It’s hard to imagine a more evocative name for an excessive-force case than Reynaldo Ramirez v. Jose “Taser Joe” Martinez.
That’s the case style of the decision the 5th U.S. Circuit Court of Appeals issued May 15. The judges ruled that Jim Wells County sheriff’s deputy Jose Martinez was entitled to qualified immunity for arresting landscape business owner Reynaldo Ramirez. But they ruled he was not entitled to qualified immunity on Ramirez’s excessive force claim after Martinez allegedly “tased Ramirez in the chest.” Odd nicknames occasionally make it into the style of federal complaints filed by a plaintiff.

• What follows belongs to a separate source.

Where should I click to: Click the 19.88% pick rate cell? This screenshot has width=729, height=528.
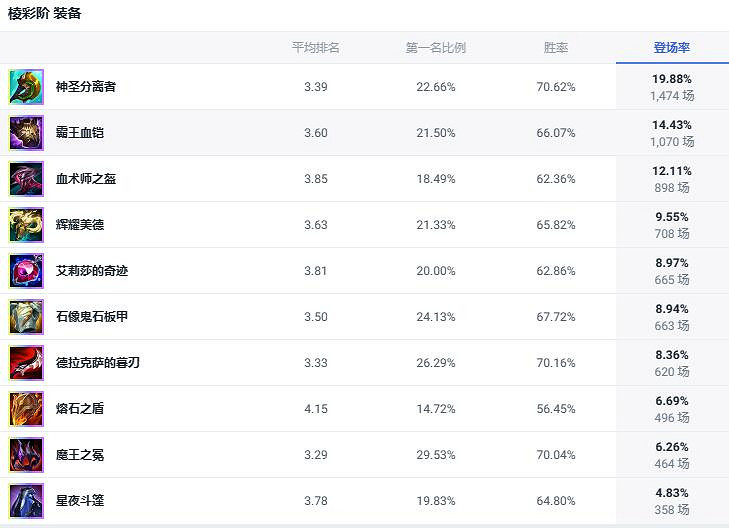[672, 79]
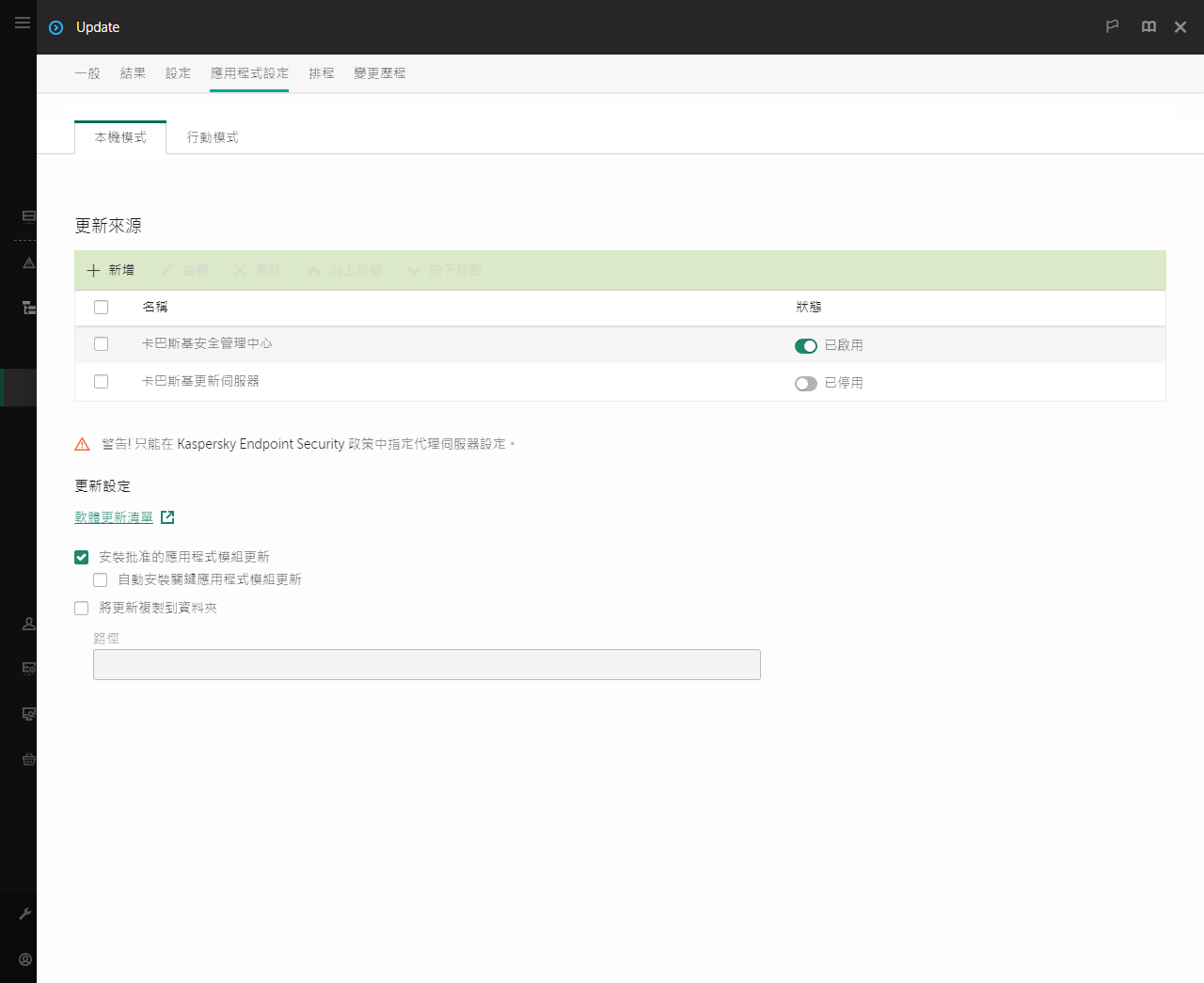Click the marketplace basket icon in sidebar
Screen dimensions: 1204x983
(28, 759)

“You know, I did it as a little bit of a joke. This is a taser case, and I thought ‘Taser Joe’ was good name,” says Chris Gale, Ramirez’s lawyer and a partner in Gale, Wilson & Sanchez, explaining why he put the nickname in the complaint his client filed in the Southern District of Texas district court.

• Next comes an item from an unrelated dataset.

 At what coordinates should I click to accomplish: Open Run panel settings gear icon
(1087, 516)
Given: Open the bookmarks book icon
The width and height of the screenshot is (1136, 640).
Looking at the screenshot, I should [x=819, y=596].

He adds that, during a deposition, an employee who worked with Martinez testified that Martinez was referred to as “Taser Joe.” But Brian Miller, of counsel at Corpus Christi’s Royston, Rayzor, Vickery & Williams says “Taser Joe” is not a nickname his client goes by.
“It’s something the plaintiffs slapped on” the case, Miller says. “We never put anything like that in the style that we filed and so have two different styles to the case,” Miller says.
Nevertheless, the “Taser Joe” label stuck on the style of the case, from the complaint’s initial filing in a Southern District of Texas district court up to the 5th Circuit.
“It’s always been a higher priority to defeat this case before trial than worry about the effect that this nickname might have on trained judges who are trained to look beyond that kind of thing,” says Miller, who plans to file a motion for en banc review with the 5th Circuit.